GIVEN INSTRUCTION:
Rewrite all of the records below with "GUI agent" changed to "interface agent" and every other part left as it is. Leave the pictures out of your answer.

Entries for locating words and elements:
+ + + + +

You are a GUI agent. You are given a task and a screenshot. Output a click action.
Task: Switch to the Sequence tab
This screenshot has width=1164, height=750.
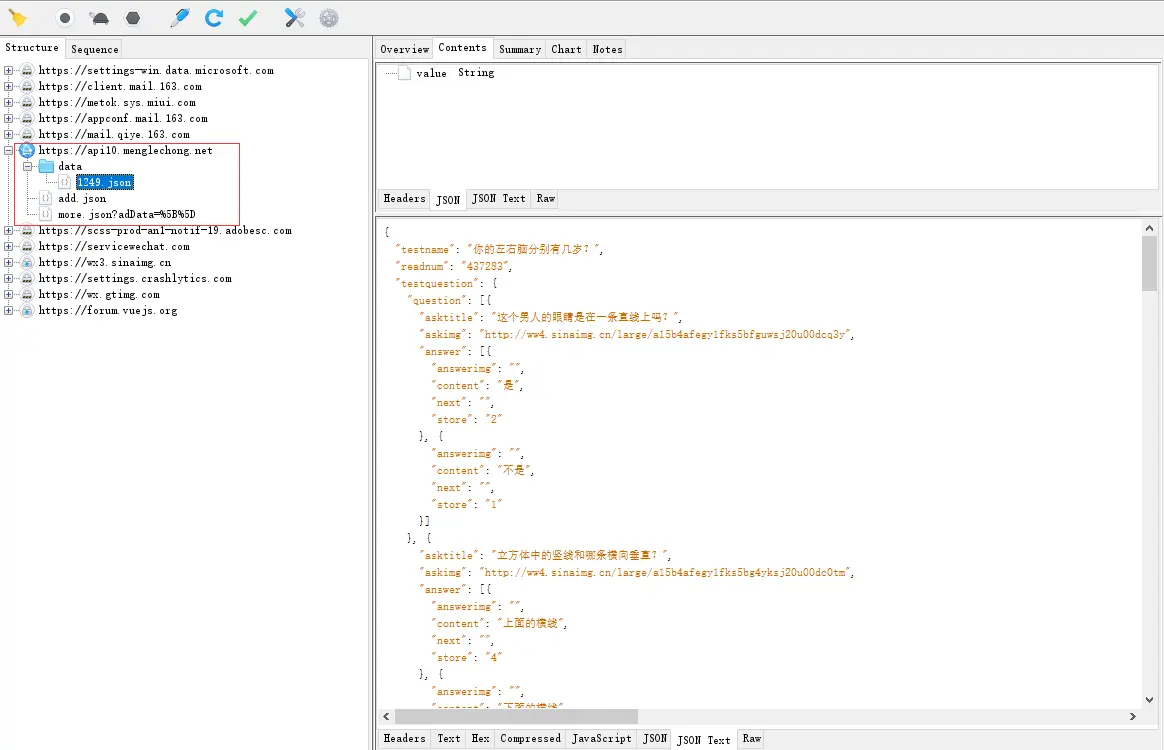[94, 49]
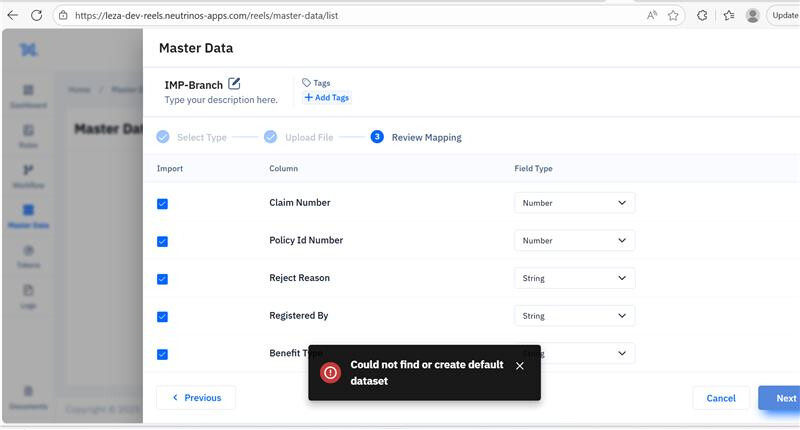Click Add Tags link
This screenshot has width=800, height=430.
click(327, 98)
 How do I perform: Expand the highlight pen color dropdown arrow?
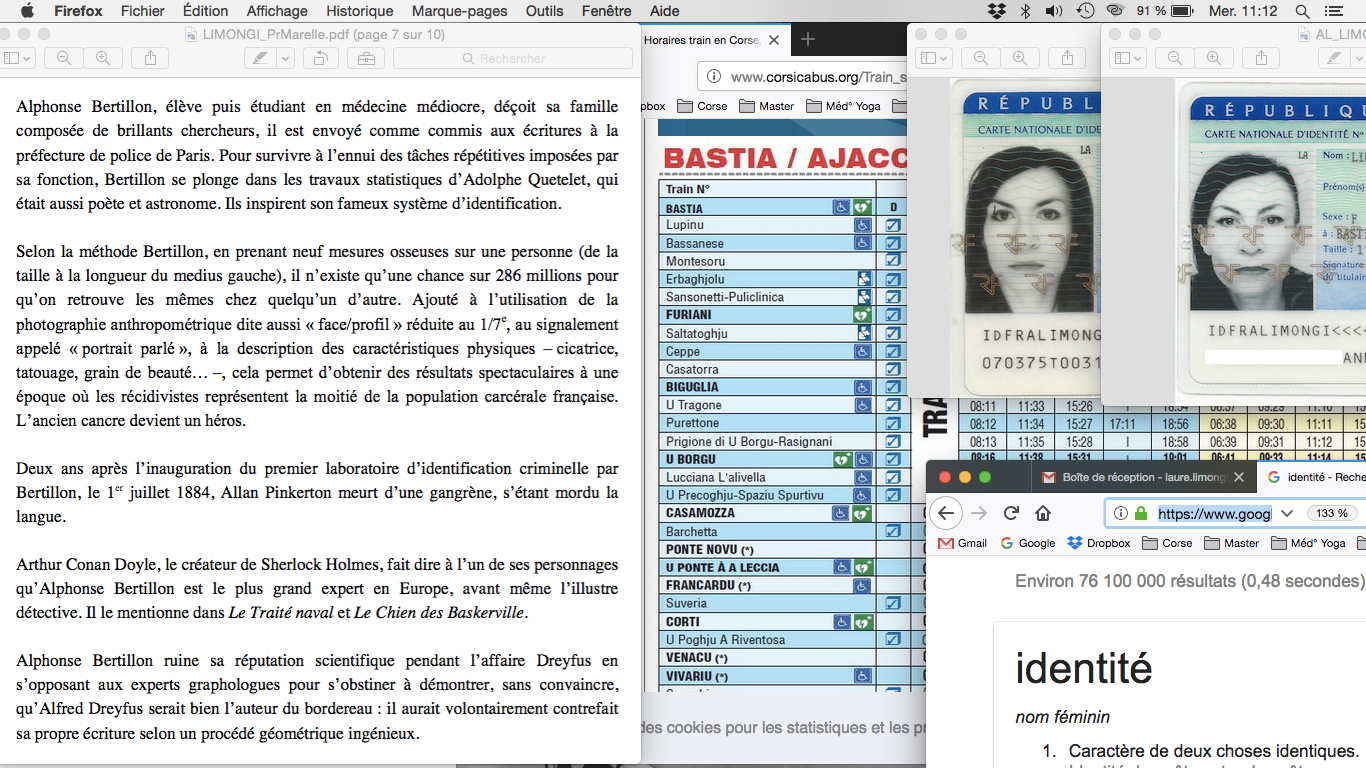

+ + + + +

SOLUTION TO THIS TASK:
You are a interface agent. You are given a task and a screenshot. Output a click action.
Task: Switch to the Sequence tab
This screenshot has width=1164, height=750.
[94, 49]
Click Add Tags link
This screenshot has width=800, height=430.
click(327, 98)
 How do I perform: Expand the highlight pen color dropdown arrow?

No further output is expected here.